> Instructions to follow
Reproduce the material that follows, keeping every line exactly as it is.

> Record set
- - -

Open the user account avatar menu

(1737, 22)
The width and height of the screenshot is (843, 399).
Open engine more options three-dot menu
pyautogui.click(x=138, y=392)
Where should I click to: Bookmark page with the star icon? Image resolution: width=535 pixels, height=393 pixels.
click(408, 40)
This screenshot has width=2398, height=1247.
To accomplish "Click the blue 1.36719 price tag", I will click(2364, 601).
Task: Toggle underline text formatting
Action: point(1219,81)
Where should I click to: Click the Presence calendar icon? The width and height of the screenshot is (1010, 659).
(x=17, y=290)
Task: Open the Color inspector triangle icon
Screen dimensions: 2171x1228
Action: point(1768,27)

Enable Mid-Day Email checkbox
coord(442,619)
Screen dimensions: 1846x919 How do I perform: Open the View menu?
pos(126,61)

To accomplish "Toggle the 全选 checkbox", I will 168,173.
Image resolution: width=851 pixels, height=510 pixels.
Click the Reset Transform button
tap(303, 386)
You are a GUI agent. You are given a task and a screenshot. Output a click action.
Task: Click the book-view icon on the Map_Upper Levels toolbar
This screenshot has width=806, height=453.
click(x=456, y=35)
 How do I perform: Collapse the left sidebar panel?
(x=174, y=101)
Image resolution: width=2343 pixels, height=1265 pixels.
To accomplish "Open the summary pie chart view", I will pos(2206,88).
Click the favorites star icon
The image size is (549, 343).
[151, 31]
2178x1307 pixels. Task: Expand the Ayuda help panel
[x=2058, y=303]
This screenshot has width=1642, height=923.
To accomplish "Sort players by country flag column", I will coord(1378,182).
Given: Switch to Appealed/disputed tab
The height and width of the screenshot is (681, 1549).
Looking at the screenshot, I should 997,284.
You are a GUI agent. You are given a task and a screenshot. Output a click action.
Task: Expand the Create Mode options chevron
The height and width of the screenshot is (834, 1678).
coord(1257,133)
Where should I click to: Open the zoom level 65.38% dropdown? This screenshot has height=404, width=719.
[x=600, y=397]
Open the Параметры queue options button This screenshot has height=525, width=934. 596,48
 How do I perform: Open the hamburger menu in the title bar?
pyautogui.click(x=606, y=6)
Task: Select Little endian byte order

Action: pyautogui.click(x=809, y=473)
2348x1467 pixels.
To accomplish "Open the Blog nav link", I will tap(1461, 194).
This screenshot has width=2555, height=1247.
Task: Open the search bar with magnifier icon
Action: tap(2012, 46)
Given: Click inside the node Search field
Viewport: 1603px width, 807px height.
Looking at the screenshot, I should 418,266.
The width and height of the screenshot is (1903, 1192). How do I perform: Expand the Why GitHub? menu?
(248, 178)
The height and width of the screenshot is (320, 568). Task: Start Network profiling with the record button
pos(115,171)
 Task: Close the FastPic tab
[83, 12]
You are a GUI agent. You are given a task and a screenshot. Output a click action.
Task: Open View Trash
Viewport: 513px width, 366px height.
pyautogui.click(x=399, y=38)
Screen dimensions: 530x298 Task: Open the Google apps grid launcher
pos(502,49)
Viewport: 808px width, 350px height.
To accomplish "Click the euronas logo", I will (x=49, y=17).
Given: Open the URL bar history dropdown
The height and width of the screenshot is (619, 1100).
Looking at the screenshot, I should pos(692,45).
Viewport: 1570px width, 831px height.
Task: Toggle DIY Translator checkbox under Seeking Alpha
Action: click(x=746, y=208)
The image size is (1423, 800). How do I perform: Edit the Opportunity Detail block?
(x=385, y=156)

- - -

> Result below
Open the user account avatar menu

(1737, 22)
The width and height of the screenshot is (843, 399).
Open engine more options three-dot menu
pyautogui.click(x=138, y=392)
Where should I click to: Bookmark page with the star icon? Image resolution: width=535 pixels, height=393 pixels.
click(408, 40)
This screenshot has width=2398, height=1247.
To accomplish "Click the blue 1.36719 price tag", I will click(2364, 601).
Task: Toggle underline text formatting
Action: point(1219,81)
Where should I click to: Click the Presence calendar icon? The width and height of the screenshot is (1010, 659).
(x=17, y=290)
Task: Open the Color inspector triangle icon
Screen dimensions: 2171x1228
Action: point(1768,27)

Enable Mid-Day Email checkbox
coord(442,619)
Screen dimensions: 1846x919 How do I perform: Open the View menu?
pos(126,61)

To accomplish "Toggle the 全选 checkbox", I will 168,173.
Image resolution: width=851 pixels, height=510 pixels.
Click the Reset Transform button
tap(303, 386)
You are a GUI agent. You are given a task and a screenshot. Output a click action.
Task: Click the book-view icon on the Map_Upper Levels toolbar
This screenshot has width=806, height=453.
click(x=456, y=35)
 How do I perform: Collapse the left sidebar panel?
(x=174, y=101)
Image resolution: width=2343 pixels, height=1265 pixels.
To accomplish "Open the summary pie chart view", I will pos(2206,88).
Click the favorites star icon
The image size is (549, 343).
[151, 31]
2178x1307 pixels. Task: Expand the Ayuda help panel
[x=2058, y=303]
This screenshot has width=1642, height=923.
To accomplish "Sort players by country flag column", I will coord(1378,182).
Given: Switch to Appealed/disputed tab
The height and width of the screenshot is (681, 1549).
Looking at the screenshot, I should 997,284.
You are a GUI agent. You are given a task and a screenshot. Output a click action.
Task: Expand the Create Mode options chevron
The height and width of the screenshot is (834, 1678).
coord(1257,133)
Where should I click to: Open the zoom level 65.38% dropdown? This screenshot has height=404, width=719.
[x=600, y=397]
Open the Параметры queue options button This screenshot has height=525, width=934. 596,48
 How do I perform: Open the hamburger menu in the title bar?
pyautogui.click(x=606, y=6)
Task: Select Little endian byte order

Action: pyautogui.click(x=809, y=473)
2348x1467 pixels.
To accomplish "Open the Blog nav link", I will tap(1461, 194).
This screenshot has width=2555, height=1247.
Task: Open the search bar with magnifier icon
Action: tap(2012, 46)
Given: Click inside the node Search field
Viewport: 1603px width, 807px height.
Looking at the screenshot, I should 418,266.
The width and height of the screenshot is (1903, 1192). How do I perform: Expand the Why GitHub? menu?
(248, 178)
The height and width of the screenshot is (320, 568). Task: Start Network profiling with the record button
pos(115,171)
 Task: Close the FastPic tab
[83, 12]
You are a GUI agent. You are given a task and a screenshot. Output a click action.
Task: Open View Trash
Viewport: 513px width, 366px height.
pyautogui.click(x=399, y=38)
Screen dimensions: 530x298 Task: Open the Google apps grid launcher
pos(502,49)
Viewport: 808px width, 350px height.
To accomplish "Click the euronas logo", I will (x=49, y=17).
Given: Open the URL bar history dropdown
The height and width of the screenshot is (619, 1100).
Looking at the screenshot, I should pos(692,45).
Viewport: 1570px width, 831px height.
Task: Toggle DIY Translator checkbox under Seeking Alpha
Action: click(x=746, y=208)
The image size is (1423, 800). How do I perform: Edit the Opportunity Detail block?
(x=385, y=156)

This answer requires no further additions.